## 🔍 What is TF-IDF?

**TF-IDF** stands for **Term Frequency–Inverse Document Frequency**. It is a statistical measure used to evaluate how important a word is to a document in a collection (corpus).

It combines two ideas:
- **TF (Term Frequency):** How often a word appears in a document or sentence.
   
$$
TF = \frac{\text{Number of words in the sentence}}{\text{Number of words in the sentence}}
$$


- **IDF (Inverse Document Frequency):** How rare that word is across all documents or sentences.

$$
IDF = \log_e\left(\frac{\text{Number of sentences}}{\text{Number of sentences containing the word}}\right)
$$

## 🧠 TF-IDF Example (Step-by-Step)

Let's take 3 simple sentences:

- **S1**: "The cat sat on the mat"
- **S2**: "The dog sat on the log"
- **S3**: "The cat chased the dog"

---

### 🔄 Step 1: Preprocessing

After converting to lowercase and removing common stop words (like "the", "on"):

- **S1** → `cat sat mat`
- **S2** → `dog sat log`
- **S3** → `cat chased dog`

---

### 📊 Step 2: Term Frequency (TF)

We calculate TF for each word in each sentence as:

$$
TF = \frac{\text{count of the word in sentence}}{\text{total words in sentence}}
$$

| Word     | S1 (cat sat mat) | S2 (dog sat log) | S3 (cat chased dog) |
|----------|------------------|------------------|---------------------|
| cat      | 1/3              | 0                | 1/3                 |
| dog      | 0                | 1/3              | 1/3                 |
| sat      | 1/3              | 1/3              | 0                   |
| mat      | 1/3              | 0                | 0                   |
| log      | 0                | 1/3              | 0                   |
| chased   | 0                | 0                | 1/3                 |

---

### 📈 Step 3: Inverse Document Frequency (IDF)

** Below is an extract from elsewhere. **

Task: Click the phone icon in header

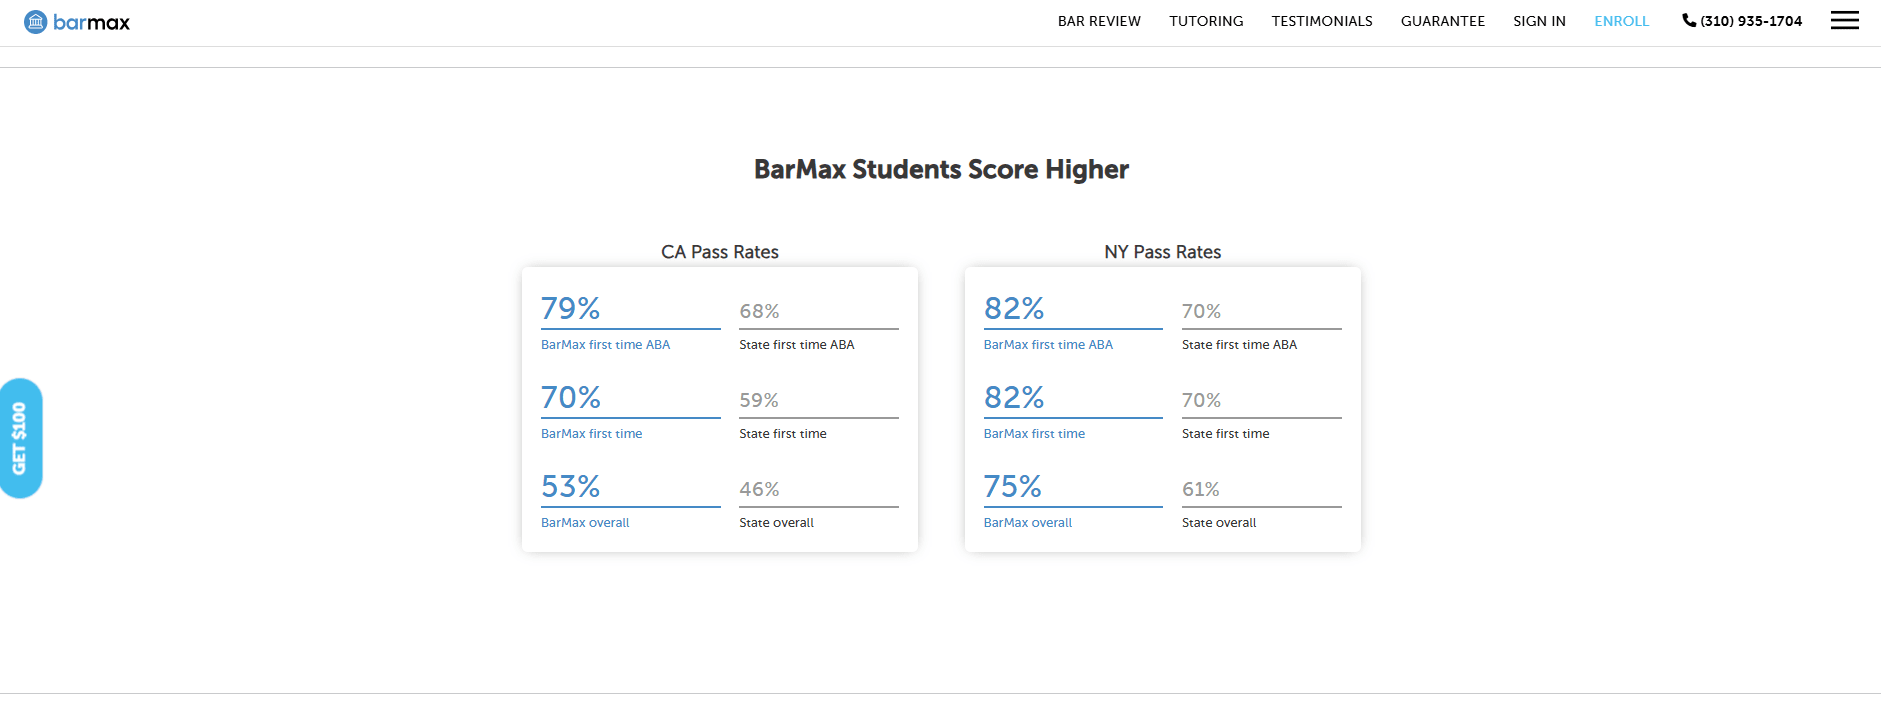Action: (x=1688, y=20)
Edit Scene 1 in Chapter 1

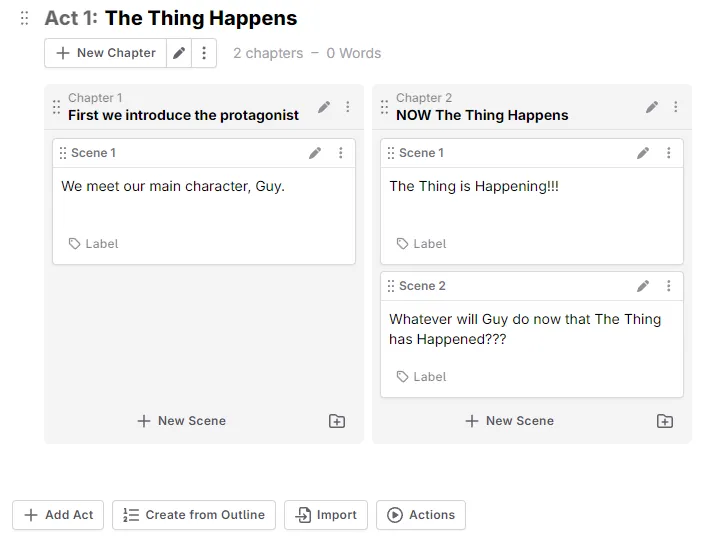click(x=315, y=153)
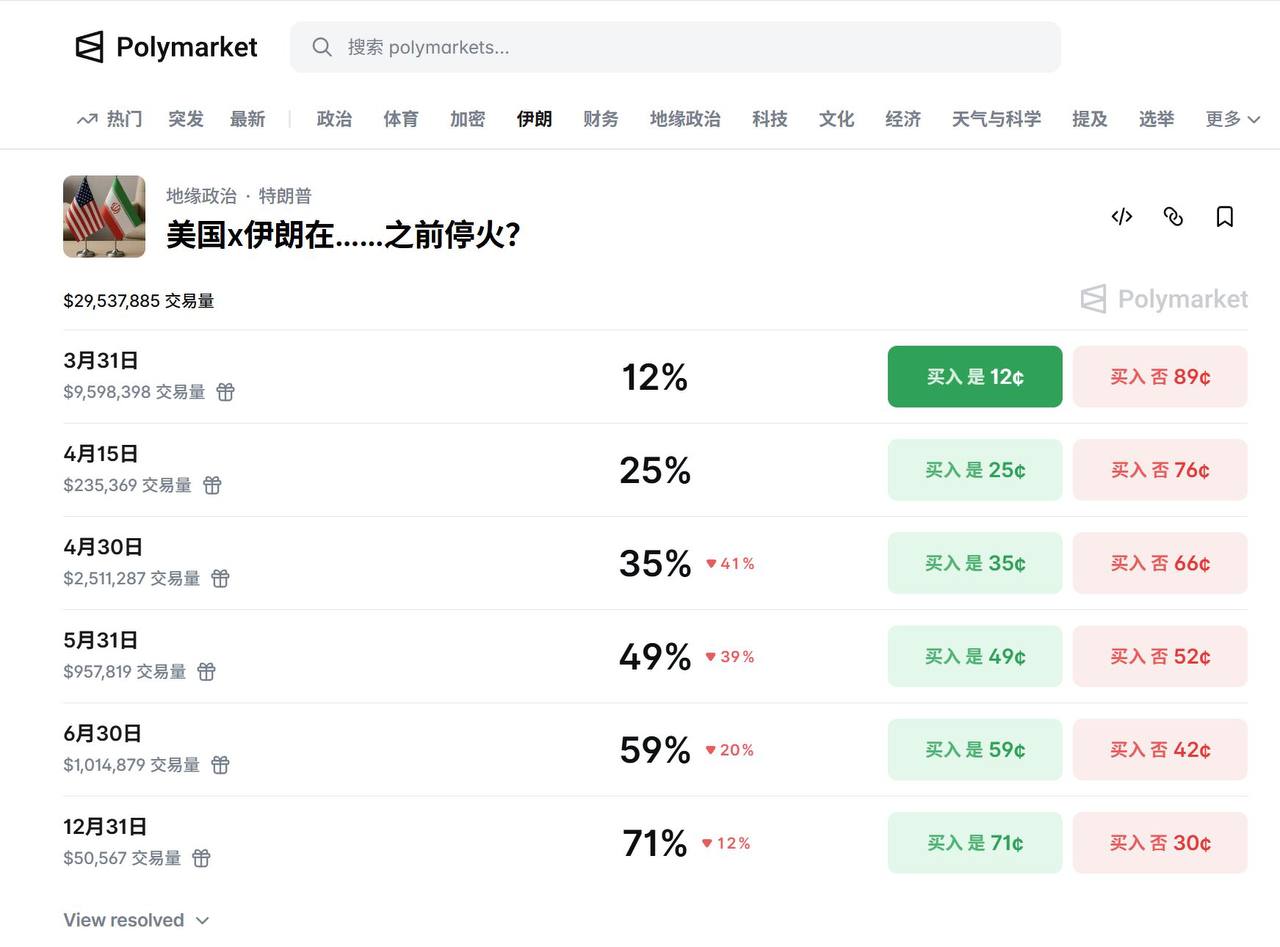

We now calculate IDF without smoothing:

$$
IDF = \log_e\left(\frac{\text{Total number of sentences}}{\text{Number of sentences containing the word}}\right)
$$

| Word   | Document Frequency | IDF (rounded)     |
|--------|--------------------|------------------|
| cat    | 2                  | log(3 / 2) ≈ 0.405 |
| dog    | 2                  | log(3 / 2) ≈ 0.405 |
| sat    | 2                  | log(3 / 2) ≈ 0.405 |
| mat    | 1                  | log(3 / 1) ≈ 1.099 |
| log    | 1                  | log(3 / 1) ≈ 1.099 |
| chased | 1                  | log(3 / 1) ≈ 1.099 |

---

### 🧮 Step 4: Calculating TF-IDF

Now that we have both **TF** and **IDF**, we multiply them to get the **TF-IDF score** for each word in each sentence:

$$
\text{TF-IDF} = TF \times IDF
$$

---

### ✅ Final TF-IDF Matrix

| Word     | S1 (cat sat mat) | S2 (dog sat log) | S3 (cat chased dog) |
|----------|------------------|------------------|---------------------|
| cat      | 1/3 × 0.405 ≈ 0.135 | 0 × 0.405 = 0      | 1/3 × 0.405 ≈ 0.135  |
| dog      | 0 × 0.405 = 0     | 1/3 × 0.405 ≈ 0.135 | 1/3 × 0.405 ≈ 0.135  |
| sat      | 1/3 × 0.405 ≈ 0.135 | 1/3 × 0.405 ≈ 0.135 | 0 × 0.405 = 0        |
| mat      | 1/3 × 1.099 ≈ 0.366 | 0                   | 0                   |
| log      | 0                  | 1/3 × 1.099 ≈ 0.366  | 0                   |
| chased   | 0                  | 0                   | 1/3 × 1.099 ≈ 0.366  |


---

### 🔎 Interpretation

- Words like **"mat"**, **"log"**, and **"chased"** have higher TF-IDF scores because they appear in only **one document** → making them more **informative**.
- Words like **"cat"**, **"dog"**, **"sat"** appear in multiple documents → hence have **lower scores**.
- TF-IDF helps emphasize **unique, meaningful words** and downplay **frequent, generic words**.




### 💡 Why use TF-IDF?
While Bag of Words (BoW) treats all words equally, **TF-IDF gives more weight to rare and meaningful words**, and reduces the impact of common words that appear in many documents.

It is widely used in:
- Document classification
- Information retrieval (e.g., search engines)
- Text similarity and clustering